[Your goal] Print the entries exactly as they appear, and omit any images.

Collected data:

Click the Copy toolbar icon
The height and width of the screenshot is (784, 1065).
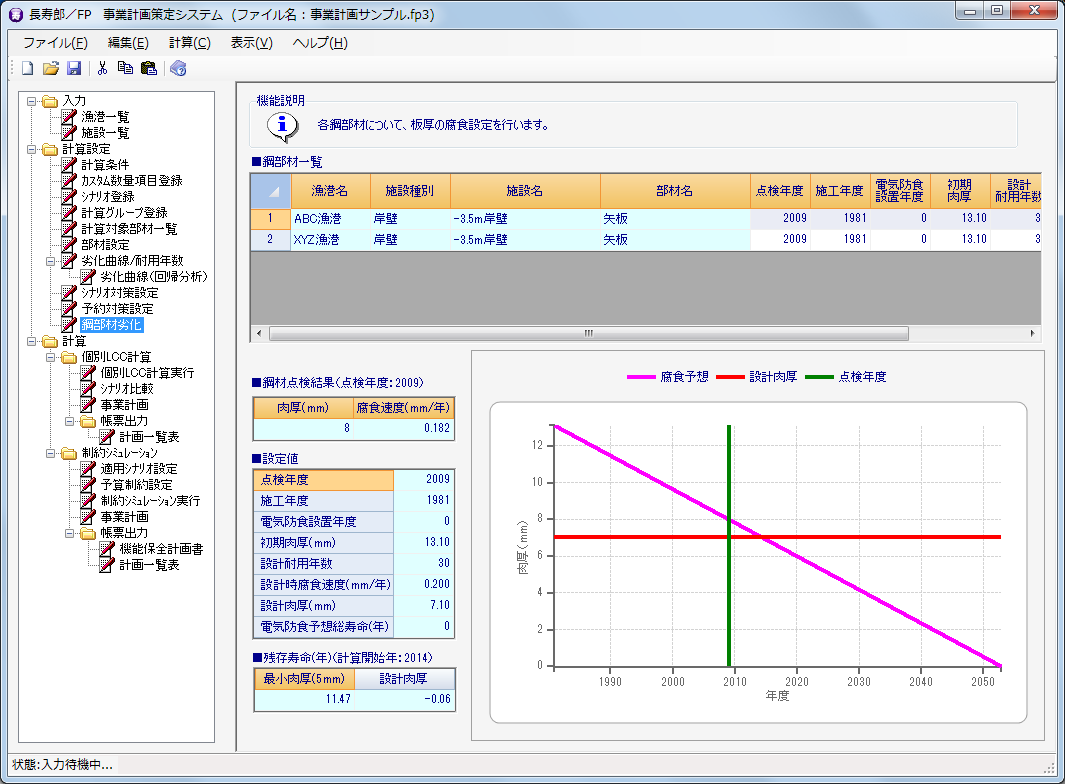125,68
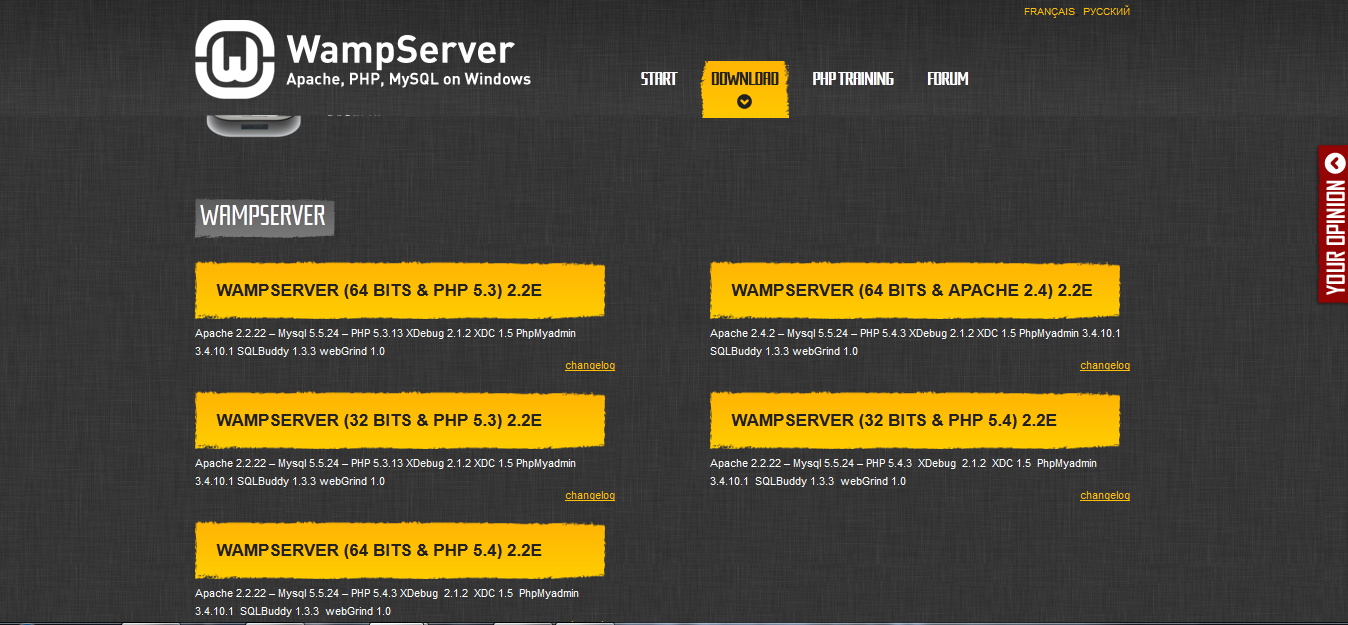Viewport: 1348px width, 625px height.
Task: Click the arrow icon on Your Opinion tab
Action: pyautogui.click(x=1334, y=162)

[Written reply]
Click the Copy toolbar icon
The height and width of the screenshot is (784, 1065).
125,68
Viewport: 1348px width, 625px height.
Task: Click the arrow icon on Your Opinion tab
Action: pyautogui.click(x=1334, y=162)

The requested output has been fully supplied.